The story at a glance
Sarah Coles, a personal finance expert, compares ways to finance a car purchase after realising her 17-year-old son will need one for rural school runs. She outlines options like cash, leasing, personal loans, hire purchase, and PCP, noting pros and cons for different buyers. This comes amid high car prices and finance rates, with her plan to buy a cheap used car in an unappealing colour.
Key points
- Cash purchase is typically cheapest overall, but for new cars planned for quick resale, leasing beats it due to heavy depreciation, insurance, and maintenance costs.
- Leasing gives a new reliable car with low maintenance worry; upfront fee under £2,000, no ownership, suits those who want to upgrade regularly.
- 0% credit card can be free borrowing if credit allows and repaid in time (up to two years), but check dealer acceptance and avoid interest traps.
- Personal loan from a bank averages 7.41% APR (better for larger sums like £20,000 at 5.6%, worse under £3,000 over 12%); compare rates before dealer loans.
- Hire purchase (HP) eases approval with deposit and finance company ownership until paid off; rates 0-20%+ based on deals and credit.
- Personal contract purchase (PCP) has lowest monthly payments by financing only part of the car (e.g., £10,000 on a £20,000 car expected to hold £10,000 value); popular but costliest to own, with mileage limits and condition penalties.
Details and context
The article uses a £20,000 car example for PCP: you borrow half, pay low monthlies, then return, pay a balloon to own, or upgrade. Dealerships push PCP for repeat new-car buyers, gaining loyalty despite premiums.
For used cars, rates rise as dealers earn less on sales.

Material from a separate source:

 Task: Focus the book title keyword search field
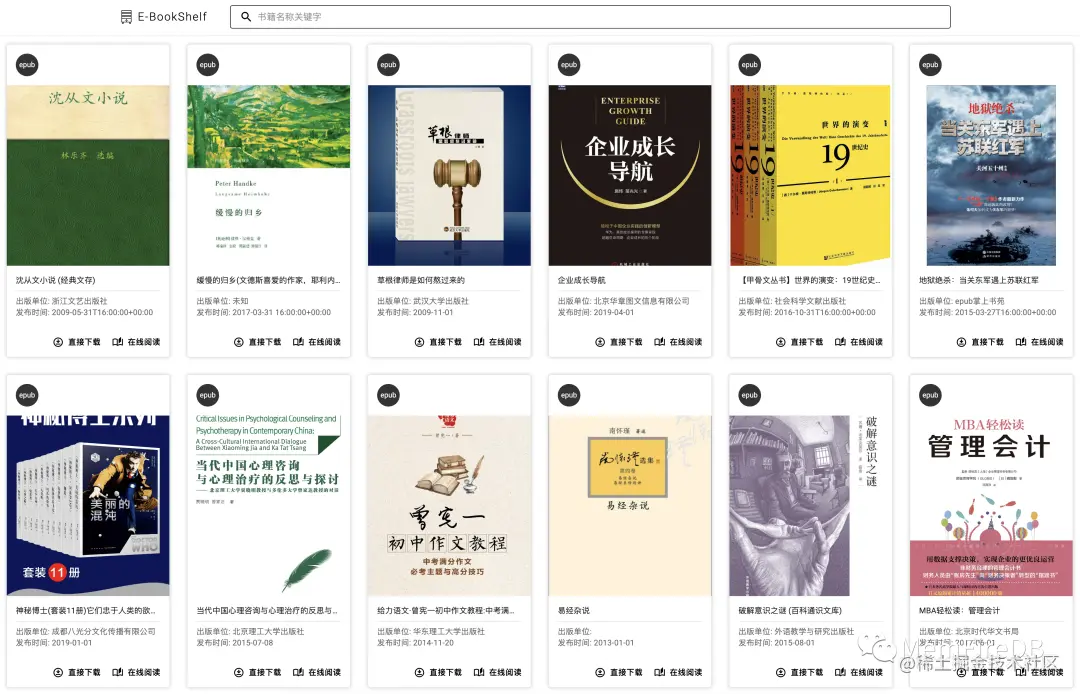pyautogui.click(x=590, y=17)
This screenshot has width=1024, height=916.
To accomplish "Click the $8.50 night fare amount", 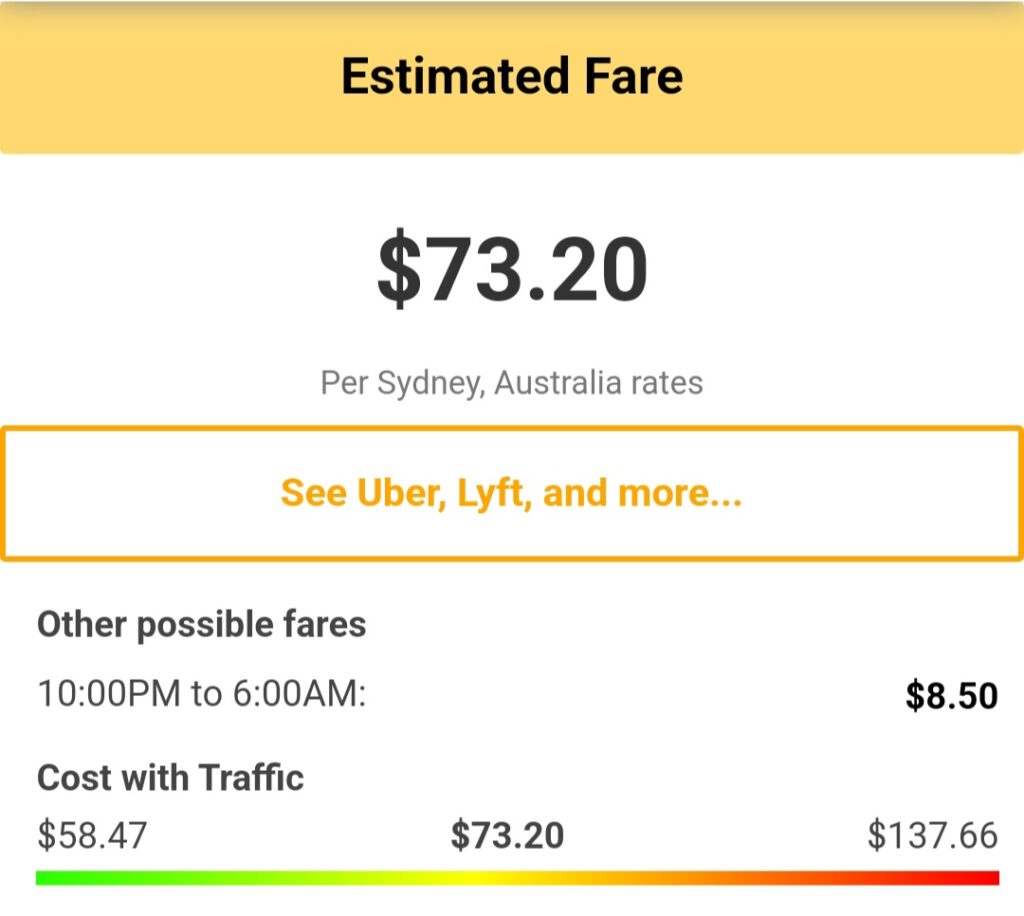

Flexibility matters: cash or loans let you keep longer and sell; leases/PCP penalise excess mileage or damage.
Coles stresses shopping rates, as dealer finance can exceed bank loans. Her personal fix: an older, low-power, ugly used car to run into the ground, hoping for future green transport.
Key quotes
- "The short answer is, ‘it depends’, but there are rules of thumb for different kinds of buyers with different needs."
Why it matters
Car finance shapes long-term costs amid high prices and rates, affecting household budgets for millions buying new or used. For readers, it means lower monthlies via PCP/leasing trade off ownership and flexibility, while cash or loans suit keepers. Watch interest rates and deals, as they vary by credit and could shift with economic changes.